Saluki dating - Tompfu
The Saluki is an elegant hunter with strong instincts to chase anything moving.
Just be prepared to explain that she's not a Greyhound, you really do feed her -- and she's a bit of a snob.However, be aware that many puppy training classes require certain vaccines (like kennel cough) to be up to date, and many veterinarians recommend limited exposure to other dogs and public places until puppy vaccines (including rabies, distemper and parvovirus) have been completed.In lieu of formal training, you can begin training your puppy at home and socializing him among family and friends until puppy vaccines are completed.Lots of breeds claim to be thousands of years old, but analysis of the canine genome confirms that the Saluki is an ancient hound, at home in the Middle East since antiquity.Images of them are found at many archaeological sites, and in Egypt they were mummified after death. The graceful, quick and deadly hunting hounds ranked well above lowly dogs and shared their master’s tent and food.He’s a natural at lure coursing, so consider taking up that sport as a means of channeling his athletic ability and speed.

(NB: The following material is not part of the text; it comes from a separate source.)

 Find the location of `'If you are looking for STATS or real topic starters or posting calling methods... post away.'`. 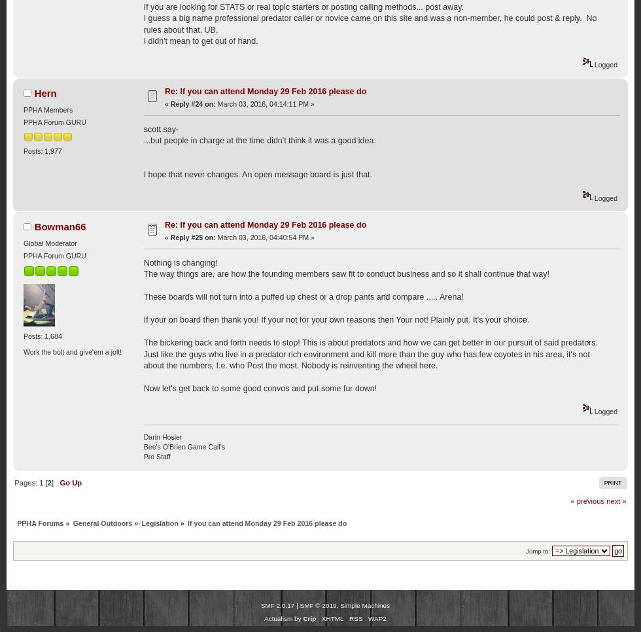

'If you are looking for STATS or real topic starters or posting calling methods... post away.' is located at coordinates (303, 6).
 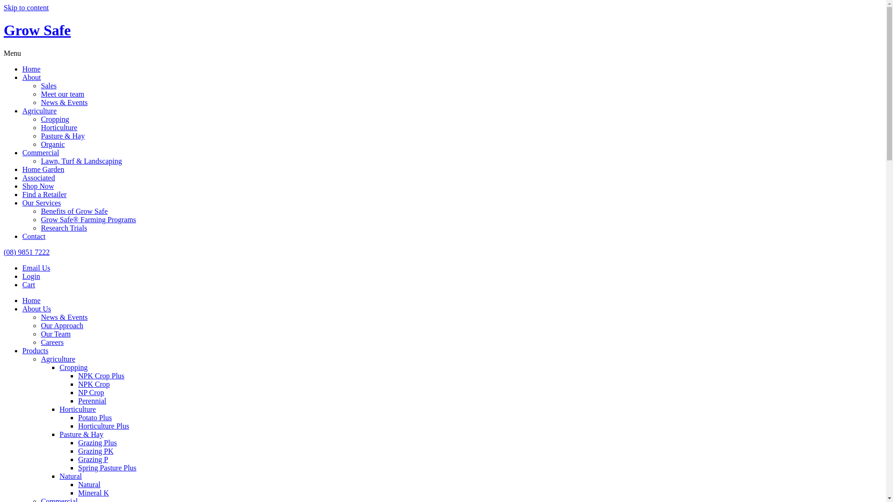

The Saluki can also be found competing in agility, obedience and rally, and some are therapy dogs.Today, this medium-size sighthound, weighing 35 to 65 pounds, still has a strong instinct to run and chase.Don’t purchase a Saluki if you want a dog who will constantly express his affection for you. He may love you, but he will assume that you know it and don’t need reminders. A long walk on leash might do once in a while, but what he really wants is the opportunity to run flat out in a large, safely enclosed space.They were bred as carefully and valued as highly as fine horses and falcons by their nomadic owners.Salukis first came to the West in 1895 and became successful show dogs with a glamourous reputation.Salukis can live safely with cats, as long as they're part of the family. Salukis enjoy any game that involves high-speed running, although most games of fetch don't involve bringing the ball back. They watch their own weight, and many must be enticed to eat.